Las doce y diez. Fermín ya estaría inquieto en el sofá,
seguro que estaría medio adormilado envuelto en la mantita de cuadros. Pero
apenas era capaz de quedarse dormido diez minutos seguidos. El tresillo era corto
para Fermín, que no podía estirar las piernas del todo. Siempre se quedaba adormilado en posición
fetal, cosa que, pasados esos diez minutos le levantaba un hormigueo en la
espalda muy incómodo. Al final se levantaba trasegando eructos y con dolor de
cabeza. Pero no siempre ocurría así, ni siquiera en ese orden. Pero ya habían
pasado de las doce y, ya digo, estaría pensando: dónde se habrá metido ésta,
con lo tarde que es…
La cena fue genial, la
lubina perfecta, en su punto. El postre hummmmm.. vaya postre. María y Pilar,
Pilar y María. Desde la Residencia quedamos todos los años en vernos, sin
parejas, que son un engorro para estas cosas, cenar, contarnos cosas, en fin,
cómo nos va la vida. Es una cita ineludible, nos reímos…en fin, somos como
hermanas.
¡Huyy es tardísimo!,
Fermín estará preocupado, yo me voy, dijo a sus amigas. Cogió el abrigo del
respaldo de la silla y se lo colocó sobre el brazo mientras besaba a sus amigas
en la despedida. Salió del restaurante. Casi eran y veinte ya, pero su casa estaba
a quince minutos de allí. Cera adelante aligeró el paso y, poco a poco,
equilibrando la respiración, fue bajando el ritmo. Estaba templadita la noche.

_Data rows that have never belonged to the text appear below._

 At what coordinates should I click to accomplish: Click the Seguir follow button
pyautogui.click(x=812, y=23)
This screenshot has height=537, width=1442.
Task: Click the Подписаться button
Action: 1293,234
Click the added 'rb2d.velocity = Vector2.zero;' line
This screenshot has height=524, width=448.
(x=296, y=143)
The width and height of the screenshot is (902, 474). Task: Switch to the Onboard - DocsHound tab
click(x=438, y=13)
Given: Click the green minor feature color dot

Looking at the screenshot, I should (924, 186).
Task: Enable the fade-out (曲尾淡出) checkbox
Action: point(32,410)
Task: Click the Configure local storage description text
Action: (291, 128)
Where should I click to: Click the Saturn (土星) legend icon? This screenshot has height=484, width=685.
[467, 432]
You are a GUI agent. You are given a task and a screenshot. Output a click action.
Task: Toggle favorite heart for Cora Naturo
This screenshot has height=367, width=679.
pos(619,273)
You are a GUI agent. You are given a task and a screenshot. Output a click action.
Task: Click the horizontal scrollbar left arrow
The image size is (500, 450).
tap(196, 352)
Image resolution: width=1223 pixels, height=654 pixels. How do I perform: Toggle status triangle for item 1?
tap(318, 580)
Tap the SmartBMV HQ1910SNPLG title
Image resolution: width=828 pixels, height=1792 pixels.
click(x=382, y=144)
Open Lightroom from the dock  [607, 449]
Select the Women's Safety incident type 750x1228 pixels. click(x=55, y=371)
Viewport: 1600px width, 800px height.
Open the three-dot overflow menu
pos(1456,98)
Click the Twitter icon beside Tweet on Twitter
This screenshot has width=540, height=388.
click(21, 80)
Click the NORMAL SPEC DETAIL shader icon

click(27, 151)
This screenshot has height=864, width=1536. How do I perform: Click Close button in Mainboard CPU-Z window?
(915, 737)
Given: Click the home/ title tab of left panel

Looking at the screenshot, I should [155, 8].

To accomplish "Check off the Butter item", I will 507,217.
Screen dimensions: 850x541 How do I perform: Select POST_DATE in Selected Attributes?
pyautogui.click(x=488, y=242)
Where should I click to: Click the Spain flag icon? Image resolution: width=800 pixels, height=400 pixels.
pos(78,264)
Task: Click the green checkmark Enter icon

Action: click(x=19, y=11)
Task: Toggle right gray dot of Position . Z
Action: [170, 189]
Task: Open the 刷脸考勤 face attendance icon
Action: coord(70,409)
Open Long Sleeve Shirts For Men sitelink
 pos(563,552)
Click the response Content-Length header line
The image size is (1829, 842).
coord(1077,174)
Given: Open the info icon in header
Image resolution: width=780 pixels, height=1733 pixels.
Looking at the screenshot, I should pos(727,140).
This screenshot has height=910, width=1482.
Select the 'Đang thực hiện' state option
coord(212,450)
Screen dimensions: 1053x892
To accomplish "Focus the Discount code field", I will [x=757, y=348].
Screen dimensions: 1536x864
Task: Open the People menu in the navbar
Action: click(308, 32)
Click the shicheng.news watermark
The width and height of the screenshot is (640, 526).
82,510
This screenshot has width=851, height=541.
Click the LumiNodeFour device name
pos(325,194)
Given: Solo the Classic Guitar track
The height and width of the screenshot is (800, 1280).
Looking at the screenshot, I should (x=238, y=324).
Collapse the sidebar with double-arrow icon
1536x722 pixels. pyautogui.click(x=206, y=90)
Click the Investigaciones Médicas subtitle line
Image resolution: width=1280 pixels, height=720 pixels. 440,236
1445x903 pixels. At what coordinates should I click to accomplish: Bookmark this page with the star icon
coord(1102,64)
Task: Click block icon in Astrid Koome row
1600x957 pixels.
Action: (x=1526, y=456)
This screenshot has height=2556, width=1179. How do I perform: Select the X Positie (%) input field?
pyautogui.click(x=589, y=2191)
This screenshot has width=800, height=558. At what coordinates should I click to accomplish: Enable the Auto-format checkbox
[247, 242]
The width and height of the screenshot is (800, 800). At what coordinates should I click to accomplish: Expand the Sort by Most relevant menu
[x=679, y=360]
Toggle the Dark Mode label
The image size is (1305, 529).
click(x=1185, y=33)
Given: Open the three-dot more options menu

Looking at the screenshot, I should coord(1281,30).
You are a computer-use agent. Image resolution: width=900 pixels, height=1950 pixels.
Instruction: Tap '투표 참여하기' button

Un largo verano acababa de morir y el otoño se hacía presente con temperaturas
más bajas de noche, pero no se notaba frío, sólo una insinuante brisa
fresquita. Pura energía para los pulmones. De repente una sensación la alarmó,
presentía pasos tras ella. Se volvió y no vio a nadie. Sintió miedo y resolvió
andar más deprisa; al doblar una esquina volvió a tener la impresión de que la
seguían. Pensó volver la cara pero no hizo caso a su mente y al querer acelerar
tropezó con un adoquín que sobresalía de la calzada y cayó al suelo. Una punta
del tacón izquierdo quedó encajada en el hueco flojo que dejaban dos adoquines
juntos y al tirar para arriba quedó su
pie, delicadamente arropado por la media, desnudo. Entró en pánico cuando el ruido
de unos pasos se aceleraban en su dirección detrás de ella.
En esos momentos su
alisada y perfectamente cortada media melena
castaña aparecía desarbolada y salvaje, medio iluminada en escorzos
discontinuos por distraídos haces de luz amarilla de una farola situada a escasos metros.
Alguien respiró hondo
cuando, por fin, llegó a su vera. Ella, desde el suelo giró su cabeza hacia
aquella persona y el terror le dilató los ojos hasta ahogarle un grito ya
iniciado. La noche mantenía una suave armonía de fresco silencio otoñal porque
ya no había coches que entorpecieran el idílico ensamblaje de la naturaleza y
el nocturno paisaje urbano. “Disculpe
señorita, le dijo el chico equilibrando por fin su respiración tras la
carrera. Cuando cogió usted el abrigo en
el restaurante se le cayeron las llaves. Supuse que eran importantes y salí
corriendo para devolvérselas. Aquí las tiene”.
A los cinco minutos,
Fermín oyó el roce metálico en la cerradura y el tintinear de las campanitas
chinas colgadas en el techo del hall que se movían y siseaban con dulzura
cuando la puerta de la calle se abría y el aire meneaba su estática somnolencia.
Ya te echaba de menos, le susurró en el beso. ¿Todo bien?. Perfecto, dijo ella.